Monday, May 4, 2009
The Trouble with Ambition
I'll never forget a quote I heard from a famous actor who said, "Acting is the only career where if you make only $60,000 a year, you are considered a failure." I think this applies to anyone in the entertainment industry. Instead of acknowledging the success of one simply working in one's chosen field, they are measured against what they have not yet achieved: an oscar, a $20 million film, house-hold name status, etc.
Most animation artists are not trying to be J-Lo. We chose to work in a very difficult industry where to simply be able to pay your bills for the year might be a sign of success.
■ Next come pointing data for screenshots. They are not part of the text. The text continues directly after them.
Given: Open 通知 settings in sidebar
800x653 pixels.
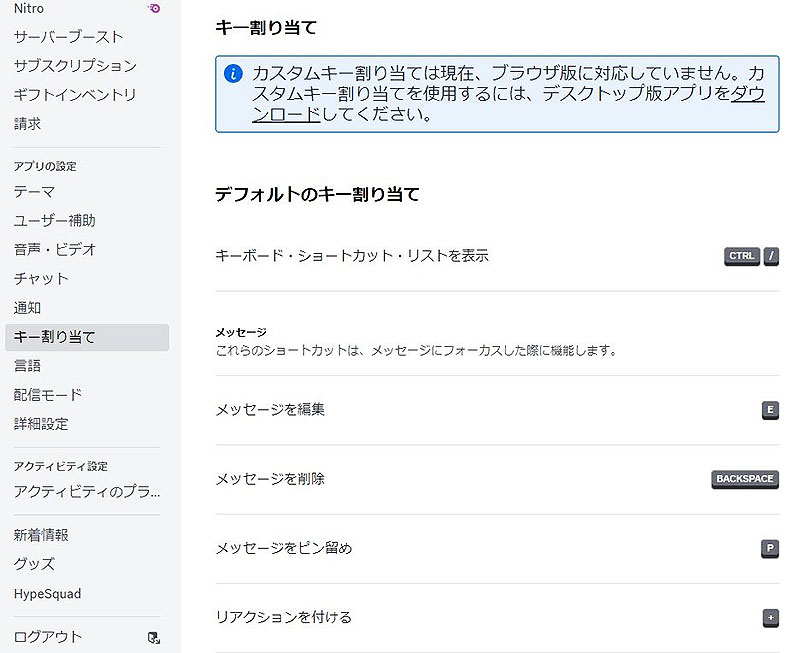Looking at the screenshot, I should coord(27,308).
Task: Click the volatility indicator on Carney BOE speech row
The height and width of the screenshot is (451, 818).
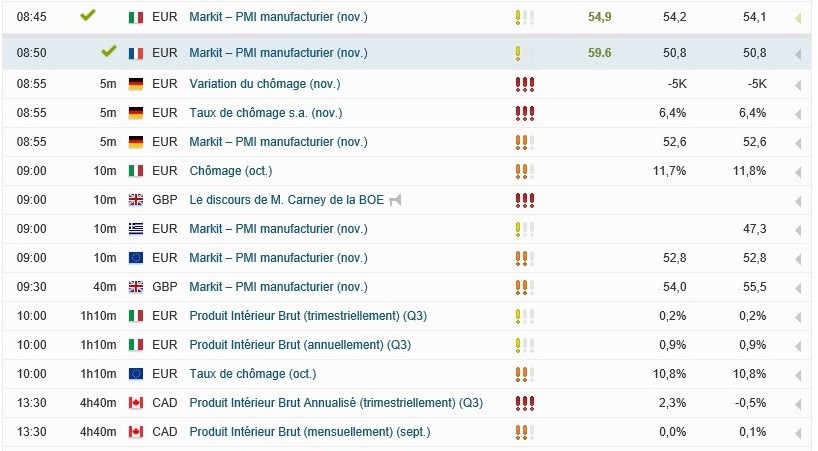Action: click(524, 200)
I've been thinking about this topic after going to see the new documentary ANVIL! The Story of Anvil, which is all about a sad-sack pioneering heavy metal band from Toronto that never achieved the success it was after. The film is very entertaining and the band, in particular its leader named Lips, come across very sympathetic. Yes, the whole real-life story takes on a very This Is Spinal Tap-feel (and the filmmaker plays up that angle often), but at the heart of this story are a pair of 50-something rockers that have not yet given up on their dream.
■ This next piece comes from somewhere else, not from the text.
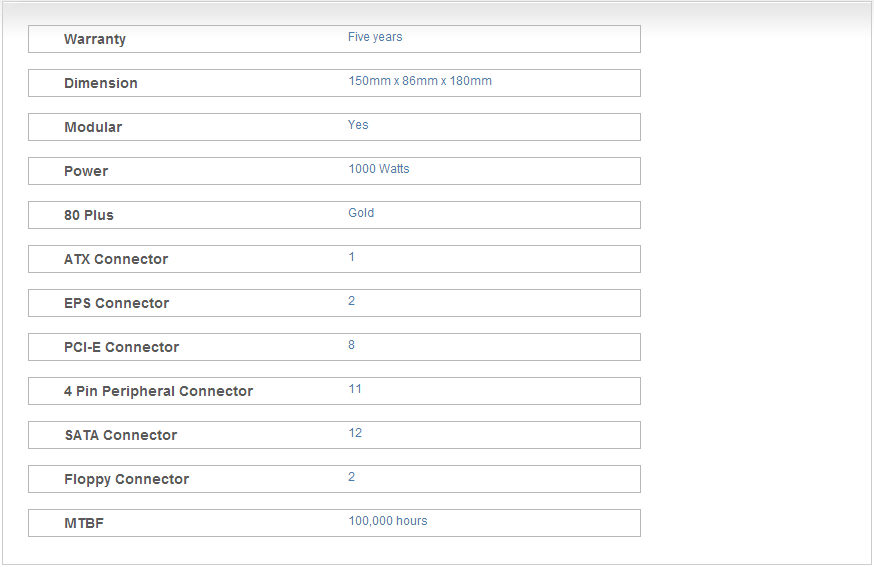Click the SATA Connector label

point(120,435)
Other members of the movie audience howled with laughter at the band's many misfortunes on the road and in their career. It was as if this band existed just to be laughed at. A band-members' sister seemed to echo this with her point that its sad for the band to still be trying for success. She thought it was clearly over and she painted them as losers. I sat there wondering what she had achieved in her life. What ambitions had she pursued over a thirty year period? What was her passion? When a butcher works cutting meat for thirty years, does this make him a loser? What is wrong with a working rock band that is still pursuing their dream thirty years later?
ANVIL! The Story of Anvil was a funny film, but it was also full of hope. The message was that dreams are ageless and have the power to outlast naysayers of all stripes (including family members, industry executives, and members of the movie's audience that were laughing a bit too loud and a bit too often.)